**Requirement 1:** The article on the clog-free inkjet printer names several usual fixes for a clogged inkjet printer. List each of these fixes.
**Requirement 2:** In the article on the clog-free inkjet printer, what moves the drop of oil in and out of place in the tiny jet nozzle?
**Requirement 3:** From the article on the clog-free inkjet printer, reproduce the stretch from "Kwon and his" through "an electric field.".

Development could mean no more wasted ink
Anyone that owns an inkjet printer has experienced the frustration that comes from clogs that lead to illegible prints. When that happens, we all know fixing it may take ink wasting “clean heads” maintenance that is performed by the printer itself, new cartridges, or a new print head before the problem is fully sorted. Thankfully, a researcher from the University of Missouri named Jae Wan Kwon has invented a new clog-free inkjet printer that was inspired by the human eye.
Kwon and his team of researchers used a droplet of silicone oil to cover the opening of the nozzle when the printer is not in use. This is similar to the film of oil that keeps a thin layer of tears from evaporating off the surface of the human eye. In the human eye, the eyelid spreads the film of oil evenly over the surface of the eye.
The tiny inkjet nozzle can't use mechanical shutters to mimic our eyelids because the little shutters would be stuck in place due to surface tension. In the tiny jet nozzle, a drop of oil is moved in and out of place using an electric field.
“The nozzle cover we invented was inspired by the human eye,” said Jae Wan Kwon, associate professor in the College of Engineering. “The eye and an ink jet nozzle have a common problem: they must not be allowed to dry while, simultaneously, they must open. We used biomimicry, the imitation of nature, to solve human problems.”
The new system the researchers developed will help extend the life of inkjet cartridges and save the user money by eliminating ink-wasting cleaning operations that force ink through the nozzle to break through a clog.
“Other printing devices use similar mechanisms to ink jet printers,” Kwon said. “Adapting the clog-free nozzle to these machines could save businesses and researchers thousands of dollars in wasted materials. For example, biological tissue printers, which may someday be capable of fabricating replacement organs, squirt out living cells to form biological structures. Those cells are so expensive that researchers often find it cheaper to replace the nozzles rather than waste the cells. Clog-free nozzles would eliminate the costly replacements.”

**Data shown:**
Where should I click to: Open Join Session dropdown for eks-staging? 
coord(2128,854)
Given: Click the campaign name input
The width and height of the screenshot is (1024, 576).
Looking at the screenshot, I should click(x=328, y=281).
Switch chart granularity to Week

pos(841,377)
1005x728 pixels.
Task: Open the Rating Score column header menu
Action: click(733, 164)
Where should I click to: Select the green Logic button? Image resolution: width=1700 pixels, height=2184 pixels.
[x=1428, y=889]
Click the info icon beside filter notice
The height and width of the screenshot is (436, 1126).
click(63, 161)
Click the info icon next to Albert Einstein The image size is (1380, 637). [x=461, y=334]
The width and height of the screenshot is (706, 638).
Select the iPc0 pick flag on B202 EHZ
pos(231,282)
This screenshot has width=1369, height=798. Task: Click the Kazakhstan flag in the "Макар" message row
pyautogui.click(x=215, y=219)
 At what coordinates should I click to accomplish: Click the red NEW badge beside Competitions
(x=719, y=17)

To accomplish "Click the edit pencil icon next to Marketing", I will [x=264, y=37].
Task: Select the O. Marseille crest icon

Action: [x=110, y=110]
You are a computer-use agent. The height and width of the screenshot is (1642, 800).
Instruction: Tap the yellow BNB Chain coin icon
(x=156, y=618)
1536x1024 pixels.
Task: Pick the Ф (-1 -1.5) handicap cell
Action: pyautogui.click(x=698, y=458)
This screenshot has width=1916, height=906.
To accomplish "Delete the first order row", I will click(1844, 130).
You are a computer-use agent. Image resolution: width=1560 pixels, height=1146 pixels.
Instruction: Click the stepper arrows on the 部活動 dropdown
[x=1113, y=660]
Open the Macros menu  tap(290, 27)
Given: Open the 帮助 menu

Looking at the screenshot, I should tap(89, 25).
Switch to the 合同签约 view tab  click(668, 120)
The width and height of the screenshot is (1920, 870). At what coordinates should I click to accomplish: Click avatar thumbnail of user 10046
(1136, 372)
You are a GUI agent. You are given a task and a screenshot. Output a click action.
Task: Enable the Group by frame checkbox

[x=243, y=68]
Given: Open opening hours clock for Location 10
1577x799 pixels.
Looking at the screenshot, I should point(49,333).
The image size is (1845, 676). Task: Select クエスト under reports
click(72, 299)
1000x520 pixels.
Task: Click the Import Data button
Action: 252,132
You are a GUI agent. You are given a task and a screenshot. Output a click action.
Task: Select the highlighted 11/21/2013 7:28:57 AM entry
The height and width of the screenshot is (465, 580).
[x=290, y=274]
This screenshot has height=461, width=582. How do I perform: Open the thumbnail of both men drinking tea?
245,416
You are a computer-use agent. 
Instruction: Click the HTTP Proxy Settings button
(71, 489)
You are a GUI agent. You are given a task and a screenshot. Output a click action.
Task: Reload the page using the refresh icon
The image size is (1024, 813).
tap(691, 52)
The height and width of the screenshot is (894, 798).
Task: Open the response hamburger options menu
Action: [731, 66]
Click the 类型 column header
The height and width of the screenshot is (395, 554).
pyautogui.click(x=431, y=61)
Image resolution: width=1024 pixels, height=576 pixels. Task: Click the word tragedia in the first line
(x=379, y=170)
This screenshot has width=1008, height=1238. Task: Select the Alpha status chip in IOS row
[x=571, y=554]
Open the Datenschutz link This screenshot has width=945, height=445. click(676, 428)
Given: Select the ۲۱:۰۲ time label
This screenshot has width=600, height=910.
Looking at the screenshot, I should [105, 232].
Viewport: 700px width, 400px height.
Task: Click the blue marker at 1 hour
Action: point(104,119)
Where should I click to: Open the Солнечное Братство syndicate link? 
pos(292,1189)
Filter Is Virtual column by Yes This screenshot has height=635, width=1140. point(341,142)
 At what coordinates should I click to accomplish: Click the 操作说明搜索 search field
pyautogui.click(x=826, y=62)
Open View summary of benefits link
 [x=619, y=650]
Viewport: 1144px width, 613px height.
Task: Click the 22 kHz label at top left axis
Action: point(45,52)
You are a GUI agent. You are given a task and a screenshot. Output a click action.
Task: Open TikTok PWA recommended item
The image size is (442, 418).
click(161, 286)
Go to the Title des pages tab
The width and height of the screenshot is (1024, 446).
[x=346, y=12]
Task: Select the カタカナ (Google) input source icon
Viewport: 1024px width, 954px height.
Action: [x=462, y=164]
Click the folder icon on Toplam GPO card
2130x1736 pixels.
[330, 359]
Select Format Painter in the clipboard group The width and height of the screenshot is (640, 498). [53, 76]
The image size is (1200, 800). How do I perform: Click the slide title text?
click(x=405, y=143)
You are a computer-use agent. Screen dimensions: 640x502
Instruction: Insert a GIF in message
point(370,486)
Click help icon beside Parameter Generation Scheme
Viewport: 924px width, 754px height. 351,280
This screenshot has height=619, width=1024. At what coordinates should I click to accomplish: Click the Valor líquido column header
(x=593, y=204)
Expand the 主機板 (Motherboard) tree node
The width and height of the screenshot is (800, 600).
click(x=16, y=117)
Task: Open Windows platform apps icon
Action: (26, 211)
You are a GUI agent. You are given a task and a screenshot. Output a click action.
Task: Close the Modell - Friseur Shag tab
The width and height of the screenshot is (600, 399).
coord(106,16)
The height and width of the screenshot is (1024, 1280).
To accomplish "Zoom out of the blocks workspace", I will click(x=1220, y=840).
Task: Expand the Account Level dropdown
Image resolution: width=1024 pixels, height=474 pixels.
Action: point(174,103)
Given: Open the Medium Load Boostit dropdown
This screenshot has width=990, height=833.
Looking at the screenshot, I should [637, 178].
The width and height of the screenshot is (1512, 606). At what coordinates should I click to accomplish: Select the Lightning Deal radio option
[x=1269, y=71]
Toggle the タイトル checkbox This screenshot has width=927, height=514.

**Exercise output 1:**
- "Clean heads" maintenance performed by the printer itself
- New cartridges
- A new print head

**Exercise output 2:** An electric field.

**Exercise output 3:**
Kwon and his team of researchers used a droplet of silicone oil to cover the opening of the nozzle when the printer is not in use. This is similar to the film of oil that keeps a thin layer of tears from evaporating off the surface of the human eye. In the human eye, the eyelid spreads the film of oil evenly over the surface of the eye.
The tiny inkjet nozzle can't use mechanical shutters to mimic our eyelids because the little shutters would be stuck in place due to surface tension. In the tiny jet nozzle, a drop of oil is moved in and out of place using an electric field.